People complained that it was hard to get change in the small denominations that made sense for rural El Salvador. In response, this organization introduced a microlending program. Microcredit was all the rage in those days, but what made this program special was that the loans were partially in a new local currency of its own creation.
It didn’t take. Part of the problem is that my friends really weren’t bankers in their hearts. They seemed to be hesitant to collect loan payments. Also, I recall an instance where I struggled with vocabulary dimly remembered from Eva’s “business Spanish” class at OU, trying to explain why a 10% yearly interest rate is very different from a 10% monthly interest rate. In the end, I think they decided to stick with what they are good at: a well-regarded program that tries to counteract some of the masculine denomination of Salvadoran culture.
But merely making change didn’t seem to be what was occupying the squatting man in the Sitapur bazaar. I eventually noticed that he kept the newer, cleaner bills separate from the older, dirtier bills. He was changing old currency to new currency, and charging people for the service.
People in India – especially in places like Sitapur – believe that the value of a piece of currency has multiple dimensions: the number written on it, and its condition. Sometimes people refuse to take slightly torn money, and sometimes a rumply old 20 rupee note isn’t quite “worth” 20 rupees.
The proof was in revealed preferences. I saw a cycle rickshaw driver pull up and trade a profoundly mangled 100 rupee note for a merely old set of one 50 and two 10s – 70% of the face value.

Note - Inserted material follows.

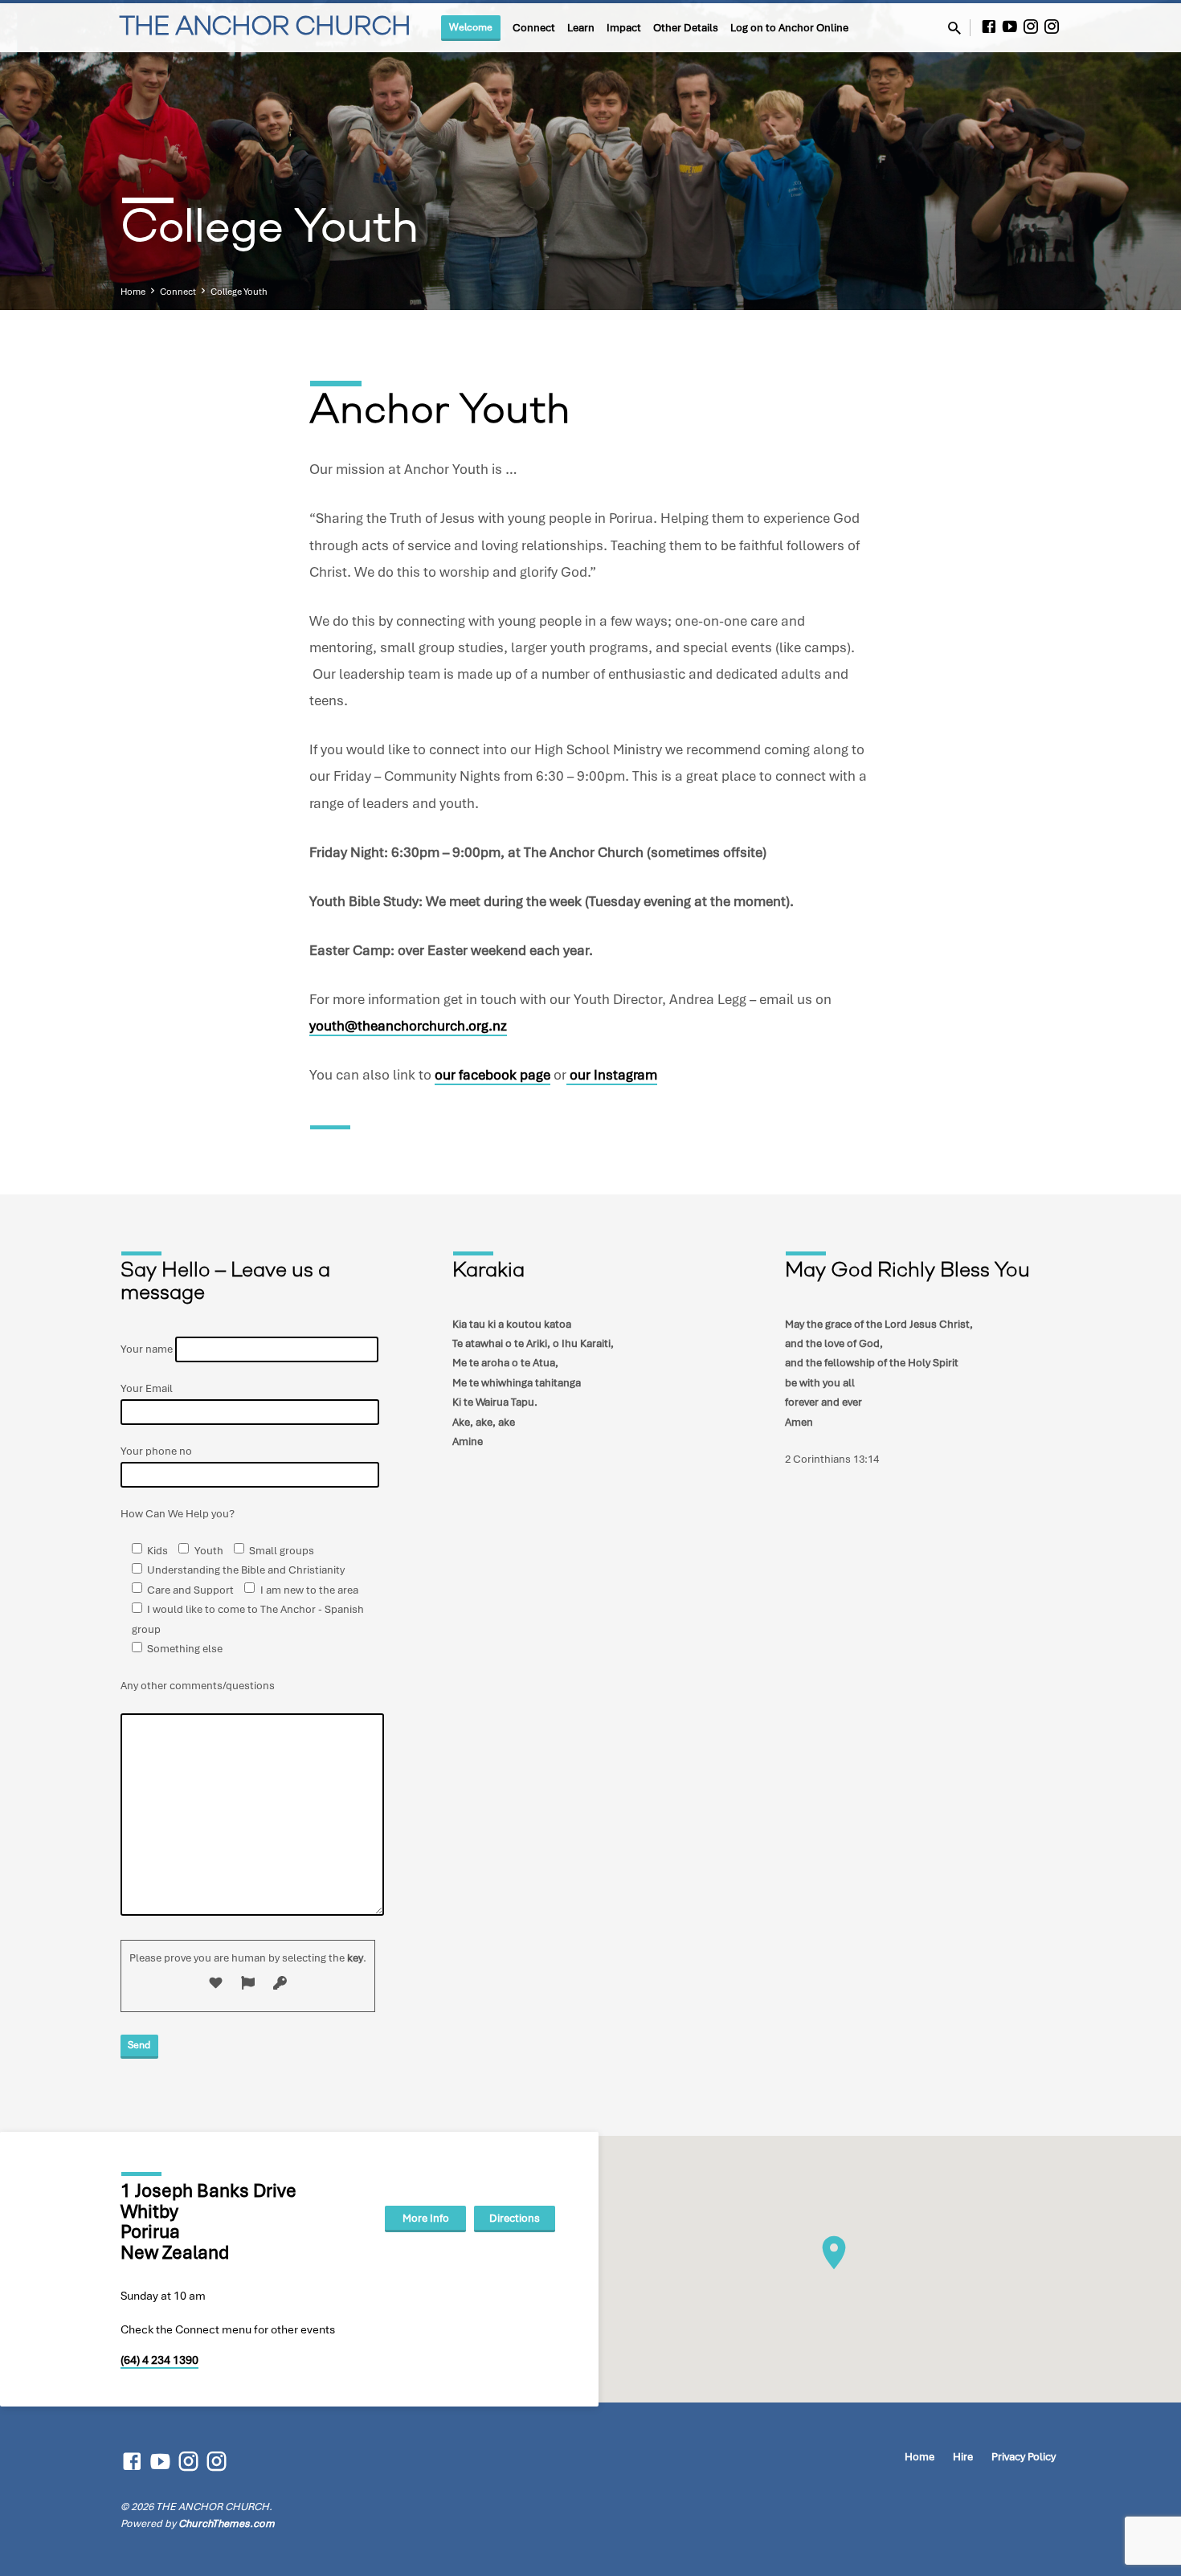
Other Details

Now, the official position of the Indian government is that money is money, even if torn or old. I’ve heard (but have no particular reason to believe) that one can change old money for new money at gas stations. I’m sure banks are required to accept money at face value, although it would be interesting to know more about when they do or don’t. Fancy modern stores and restaurants take what I give them.
One economic implication is that this clearly increases transaction costs. Not only do you have to waste time and effort finding this guy, but you perpetually have to negotiate the “real” value of your 50 rupee note. In practice, that probably means the search costs of trying it on different people. I’m not quite sure how this works in interactions where the price is agreed upon before the quality of the currency is revealed.
Somebody who knows more than I do might be able to weigh in on the macro implications of this. What does it mean for the money supply? This seems to involve economically motivating make-work, reminiscent of burying money in bottles to invoke the Keynesian multiplier, but I confess to not having a guess at the consequences.
Surely there is also a social dimension, if money has an objective value and a subjective value. India is dense with social hierarchy. Rank is pervasive. I bet a higher-ranking person can compel a lower-ranking person to accept an older, less-valuable bill. This is a subtle way that social inequality translates into material inequality that might be hard to capture with an economic household survey.
One implication is clear: I’m missing out! Every time I go to Delhi, I bring back all these crisp, new 20s and 100s. I just spend them like a sucker. I could be trading these for more (dirty) money here in Sitapur, and then bringing them back to spend in Delhi! Today I’m blogging about currency arbitrage. Tomorrow I’ll be announcing the for-profit branch of RICE.